Inhibited sexual desire:
This is plain lack of sexual desire or interest in sex which could be attributed to hormonal changes, especially during their menopausal period, medical conditions like cancer, depression, pregnancy, stress, fatigue, boredom with regular sexual routines and lifestyle factors like career and the care of children.
This is manifested by the lack or insufficiency of vaginal lubrication during sexual activity, thought to be due to anxiety or inadequate stimulation or blood flow problems to the vagina and clitoris.

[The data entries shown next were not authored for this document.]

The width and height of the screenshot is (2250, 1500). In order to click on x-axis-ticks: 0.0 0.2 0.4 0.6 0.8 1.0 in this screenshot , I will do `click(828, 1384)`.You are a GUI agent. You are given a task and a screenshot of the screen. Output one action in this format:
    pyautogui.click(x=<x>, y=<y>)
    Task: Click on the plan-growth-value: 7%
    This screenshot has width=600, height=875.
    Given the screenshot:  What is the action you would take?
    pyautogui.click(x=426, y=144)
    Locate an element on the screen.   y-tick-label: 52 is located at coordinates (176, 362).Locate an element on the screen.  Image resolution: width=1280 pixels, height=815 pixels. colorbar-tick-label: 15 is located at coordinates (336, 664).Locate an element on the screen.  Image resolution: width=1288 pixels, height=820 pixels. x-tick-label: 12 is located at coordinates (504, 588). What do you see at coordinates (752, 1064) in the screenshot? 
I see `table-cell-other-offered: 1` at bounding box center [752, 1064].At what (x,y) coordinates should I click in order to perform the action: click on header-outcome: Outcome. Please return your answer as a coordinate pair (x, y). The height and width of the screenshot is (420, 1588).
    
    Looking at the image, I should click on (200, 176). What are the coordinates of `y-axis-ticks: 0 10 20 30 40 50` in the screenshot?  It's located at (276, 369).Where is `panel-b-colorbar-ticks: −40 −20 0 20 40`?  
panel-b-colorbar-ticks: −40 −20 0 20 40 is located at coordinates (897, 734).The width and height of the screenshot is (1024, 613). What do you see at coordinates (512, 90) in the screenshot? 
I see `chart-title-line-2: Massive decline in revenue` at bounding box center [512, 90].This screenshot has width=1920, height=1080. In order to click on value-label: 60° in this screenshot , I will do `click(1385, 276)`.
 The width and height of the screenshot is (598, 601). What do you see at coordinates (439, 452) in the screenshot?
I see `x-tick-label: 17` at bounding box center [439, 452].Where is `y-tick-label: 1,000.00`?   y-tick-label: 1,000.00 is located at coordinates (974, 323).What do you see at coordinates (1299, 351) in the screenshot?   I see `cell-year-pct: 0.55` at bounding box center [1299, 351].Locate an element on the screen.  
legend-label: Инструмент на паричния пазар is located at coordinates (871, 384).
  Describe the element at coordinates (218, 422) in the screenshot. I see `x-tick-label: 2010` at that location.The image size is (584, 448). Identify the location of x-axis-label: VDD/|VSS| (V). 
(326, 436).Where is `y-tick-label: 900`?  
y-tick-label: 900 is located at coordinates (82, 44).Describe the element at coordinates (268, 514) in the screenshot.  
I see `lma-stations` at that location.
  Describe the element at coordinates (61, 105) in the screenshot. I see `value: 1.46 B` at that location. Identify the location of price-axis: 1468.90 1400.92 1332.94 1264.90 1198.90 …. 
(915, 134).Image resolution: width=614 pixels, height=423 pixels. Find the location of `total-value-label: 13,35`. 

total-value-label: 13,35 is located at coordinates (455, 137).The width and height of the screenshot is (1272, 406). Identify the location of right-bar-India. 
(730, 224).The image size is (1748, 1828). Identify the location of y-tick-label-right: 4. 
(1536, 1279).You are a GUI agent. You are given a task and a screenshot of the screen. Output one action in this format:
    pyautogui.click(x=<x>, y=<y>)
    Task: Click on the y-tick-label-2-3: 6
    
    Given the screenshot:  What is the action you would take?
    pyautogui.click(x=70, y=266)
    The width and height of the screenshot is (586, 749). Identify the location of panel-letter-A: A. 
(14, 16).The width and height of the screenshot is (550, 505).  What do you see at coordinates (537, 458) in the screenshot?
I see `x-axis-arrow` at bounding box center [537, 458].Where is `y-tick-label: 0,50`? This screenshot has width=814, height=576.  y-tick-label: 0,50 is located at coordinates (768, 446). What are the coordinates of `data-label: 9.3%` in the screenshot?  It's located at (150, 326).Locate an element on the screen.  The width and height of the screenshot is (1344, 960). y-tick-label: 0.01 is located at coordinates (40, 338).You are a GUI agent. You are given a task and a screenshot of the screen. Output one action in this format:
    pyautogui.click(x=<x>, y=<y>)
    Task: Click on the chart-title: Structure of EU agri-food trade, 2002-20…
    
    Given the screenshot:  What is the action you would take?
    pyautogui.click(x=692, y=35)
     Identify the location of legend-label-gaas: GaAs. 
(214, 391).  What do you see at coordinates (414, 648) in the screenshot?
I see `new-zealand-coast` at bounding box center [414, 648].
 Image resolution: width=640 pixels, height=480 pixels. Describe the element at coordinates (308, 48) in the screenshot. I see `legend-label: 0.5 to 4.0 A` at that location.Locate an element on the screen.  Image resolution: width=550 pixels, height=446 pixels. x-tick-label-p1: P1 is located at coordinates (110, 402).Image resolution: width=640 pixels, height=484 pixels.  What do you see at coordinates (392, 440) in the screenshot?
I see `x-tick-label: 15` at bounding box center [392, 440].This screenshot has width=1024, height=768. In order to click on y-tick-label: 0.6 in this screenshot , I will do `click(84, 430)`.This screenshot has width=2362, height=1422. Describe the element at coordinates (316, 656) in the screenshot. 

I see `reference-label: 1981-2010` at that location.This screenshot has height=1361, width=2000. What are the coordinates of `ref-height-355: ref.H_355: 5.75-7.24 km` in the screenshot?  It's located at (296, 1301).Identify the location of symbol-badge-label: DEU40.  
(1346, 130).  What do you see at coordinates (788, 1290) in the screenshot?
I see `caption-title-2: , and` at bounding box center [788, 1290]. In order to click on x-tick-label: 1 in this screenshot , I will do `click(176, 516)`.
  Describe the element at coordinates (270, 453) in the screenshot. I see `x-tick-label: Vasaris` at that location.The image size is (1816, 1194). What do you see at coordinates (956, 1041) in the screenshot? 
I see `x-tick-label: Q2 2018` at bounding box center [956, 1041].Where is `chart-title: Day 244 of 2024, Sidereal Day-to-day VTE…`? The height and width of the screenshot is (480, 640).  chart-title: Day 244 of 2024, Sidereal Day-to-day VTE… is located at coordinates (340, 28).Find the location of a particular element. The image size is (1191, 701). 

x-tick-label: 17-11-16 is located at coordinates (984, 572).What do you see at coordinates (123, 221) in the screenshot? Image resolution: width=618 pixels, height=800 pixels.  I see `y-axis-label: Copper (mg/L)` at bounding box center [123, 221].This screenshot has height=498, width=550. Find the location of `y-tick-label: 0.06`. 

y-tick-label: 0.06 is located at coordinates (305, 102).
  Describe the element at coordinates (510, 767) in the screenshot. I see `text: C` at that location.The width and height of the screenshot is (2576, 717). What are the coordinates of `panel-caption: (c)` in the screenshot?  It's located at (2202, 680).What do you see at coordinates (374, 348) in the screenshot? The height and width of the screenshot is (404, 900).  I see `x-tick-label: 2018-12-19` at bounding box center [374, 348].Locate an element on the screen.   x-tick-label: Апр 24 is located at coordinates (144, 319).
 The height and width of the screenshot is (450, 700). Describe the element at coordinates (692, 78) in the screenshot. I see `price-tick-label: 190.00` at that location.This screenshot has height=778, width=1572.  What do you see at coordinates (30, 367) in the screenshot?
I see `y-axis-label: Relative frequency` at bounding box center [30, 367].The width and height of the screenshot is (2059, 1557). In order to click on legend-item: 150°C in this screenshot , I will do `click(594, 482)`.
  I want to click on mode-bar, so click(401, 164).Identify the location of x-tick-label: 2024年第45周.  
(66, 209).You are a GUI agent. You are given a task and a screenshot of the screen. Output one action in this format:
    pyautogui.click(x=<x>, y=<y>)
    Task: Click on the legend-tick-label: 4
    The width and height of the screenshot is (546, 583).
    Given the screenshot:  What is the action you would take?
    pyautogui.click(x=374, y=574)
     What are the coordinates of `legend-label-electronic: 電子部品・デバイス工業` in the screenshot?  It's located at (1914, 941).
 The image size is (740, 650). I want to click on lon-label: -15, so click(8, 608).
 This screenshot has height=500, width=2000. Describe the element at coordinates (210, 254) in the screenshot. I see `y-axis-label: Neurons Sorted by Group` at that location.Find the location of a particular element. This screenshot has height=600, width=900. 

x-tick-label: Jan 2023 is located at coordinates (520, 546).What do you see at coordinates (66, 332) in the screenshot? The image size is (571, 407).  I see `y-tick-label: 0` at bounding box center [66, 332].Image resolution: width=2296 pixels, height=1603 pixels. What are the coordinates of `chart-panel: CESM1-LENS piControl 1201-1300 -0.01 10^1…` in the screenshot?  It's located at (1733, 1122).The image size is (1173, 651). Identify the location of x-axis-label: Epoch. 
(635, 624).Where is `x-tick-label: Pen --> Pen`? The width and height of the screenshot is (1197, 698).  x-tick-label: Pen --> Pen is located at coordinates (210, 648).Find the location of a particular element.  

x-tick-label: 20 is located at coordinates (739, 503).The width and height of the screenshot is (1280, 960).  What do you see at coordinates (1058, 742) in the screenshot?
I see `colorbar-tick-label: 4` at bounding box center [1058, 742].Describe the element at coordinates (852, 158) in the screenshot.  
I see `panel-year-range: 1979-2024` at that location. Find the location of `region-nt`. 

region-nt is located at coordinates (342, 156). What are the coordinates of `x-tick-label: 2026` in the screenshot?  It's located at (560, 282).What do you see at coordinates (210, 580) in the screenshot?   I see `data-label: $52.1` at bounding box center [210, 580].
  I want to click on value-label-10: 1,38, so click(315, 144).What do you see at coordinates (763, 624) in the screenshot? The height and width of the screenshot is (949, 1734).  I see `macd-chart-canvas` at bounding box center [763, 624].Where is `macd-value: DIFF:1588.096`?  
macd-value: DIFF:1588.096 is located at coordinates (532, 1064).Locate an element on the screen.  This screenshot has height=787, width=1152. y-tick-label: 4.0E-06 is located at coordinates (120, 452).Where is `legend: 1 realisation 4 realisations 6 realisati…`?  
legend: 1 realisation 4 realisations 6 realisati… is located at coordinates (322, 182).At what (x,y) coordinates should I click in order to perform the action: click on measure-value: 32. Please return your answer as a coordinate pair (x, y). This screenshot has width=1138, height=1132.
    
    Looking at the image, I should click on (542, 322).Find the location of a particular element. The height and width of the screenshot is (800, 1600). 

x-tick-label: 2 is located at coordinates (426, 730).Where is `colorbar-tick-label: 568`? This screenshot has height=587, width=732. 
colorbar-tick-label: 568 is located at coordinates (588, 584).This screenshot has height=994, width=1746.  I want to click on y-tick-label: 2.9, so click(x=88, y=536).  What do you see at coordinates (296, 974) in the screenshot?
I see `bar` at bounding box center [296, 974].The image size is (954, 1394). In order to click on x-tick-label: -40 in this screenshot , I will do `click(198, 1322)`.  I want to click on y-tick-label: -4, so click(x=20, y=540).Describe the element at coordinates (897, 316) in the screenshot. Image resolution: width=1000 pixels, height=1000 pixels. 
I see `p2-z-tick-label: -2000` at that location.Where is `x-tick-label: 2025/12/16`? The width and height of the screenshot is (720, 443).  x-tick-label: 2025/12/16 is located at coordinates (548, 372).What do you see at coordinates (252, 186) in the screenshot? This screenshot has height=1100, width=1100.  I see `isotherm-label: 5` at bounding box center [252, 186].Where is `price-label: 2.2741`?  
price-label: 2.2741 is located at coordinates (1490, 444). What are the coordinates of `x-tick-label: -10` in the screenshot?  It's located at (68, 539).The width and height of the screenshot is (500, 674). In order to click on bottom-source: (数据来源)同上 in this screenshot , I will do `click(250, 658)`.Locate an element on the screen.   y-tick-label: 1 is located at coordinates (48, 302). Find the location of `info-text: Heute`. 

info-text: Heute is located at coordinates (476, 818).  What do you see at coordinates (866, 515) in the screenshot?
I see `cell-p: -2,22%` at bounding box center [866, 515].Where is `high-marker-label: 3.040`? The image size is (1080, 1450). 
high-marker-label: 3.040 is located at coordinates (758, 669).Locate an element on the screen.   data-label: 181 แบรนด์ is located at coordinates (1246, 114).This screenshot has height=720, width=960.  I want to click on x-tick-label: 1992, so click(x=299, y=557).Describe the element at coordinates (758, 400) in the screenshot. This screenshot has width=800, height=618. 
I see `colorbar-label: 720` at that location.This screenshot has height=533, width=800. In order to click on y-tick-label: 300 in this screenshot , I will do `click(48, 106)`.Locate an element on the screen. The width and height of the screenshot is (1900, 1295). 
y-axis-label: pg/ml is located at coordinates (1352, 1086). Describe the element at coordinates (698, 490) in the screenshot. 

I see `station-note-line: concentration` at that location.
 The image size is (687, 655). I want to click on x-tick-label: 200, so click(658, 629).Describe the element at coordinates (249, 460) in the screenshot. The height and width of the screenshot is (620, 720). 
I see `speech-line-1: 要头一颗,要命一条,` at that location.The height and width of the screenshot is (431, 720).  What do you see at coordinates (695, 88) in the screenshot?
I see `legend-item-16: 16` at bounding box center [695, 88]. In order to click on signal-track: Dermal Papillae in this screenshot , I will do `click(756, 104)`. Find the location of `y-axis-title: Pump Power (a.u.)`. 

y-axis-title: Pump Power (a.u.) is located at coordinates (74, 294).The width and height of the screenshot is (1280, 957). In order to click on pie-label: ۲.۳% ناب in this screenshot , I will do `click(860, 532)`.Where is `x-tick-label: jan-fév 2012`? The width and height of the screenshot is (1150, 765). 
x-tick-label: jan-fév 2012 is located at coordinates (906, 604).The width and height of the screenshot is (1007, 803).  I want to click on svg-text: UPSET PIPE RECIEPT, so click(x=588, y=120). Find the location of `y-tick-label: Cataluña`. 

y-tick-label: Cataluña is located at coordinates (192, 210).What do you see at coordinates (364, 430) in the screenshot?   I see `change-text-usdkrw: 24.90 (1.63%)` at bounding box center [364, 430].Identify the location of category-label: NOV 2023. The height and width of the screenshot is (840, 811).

Orgasm problems (anorgasmia):
This is plain lack of sexual climax usually caused by sexual inhibition, inexperience, lack of sexual knowledge and psychological factors like guilt, anxiety or trauma over past sexual experience or abuse. Other factors could be medication side-effects and chronic diseases.
This could be due to endometriosis (a gynecological disorder among 5 – 10% of women in their reproductive years), ovarian cyst, vaginitis (any infection or inflammation of the vagina), poor lubrication, scar tissues from surgery, or sexually transmitted diseases. Vaginismus, is a painful condition that happens due to the involuntary spasm of the muscles surrounding the vaginal entrance. This happens among women who have a psychological fear of the pain of penetration, sex phobia and traumatic experience from painful sex.
It is impossible to tell how many soured relationships and broken marriages have resulted from these sexual problems, especially among those in the middle-age range.
Lawyers call it “irreconcilable psychological differences.” You may call it any way you like. It doesn’t change the fact that these are very real and if your wife or partner is affected by any or some of these, you are in real big trouble.
If she means that much to you, consult your doctor first before running to your lawyer. I am sure it is less expensive in the long run – money wise or otherwise.
I am sure, too, that he will prescribe something for her as well, to make your relationship, not just your orgasm, more lasting, meaningful and satisfying.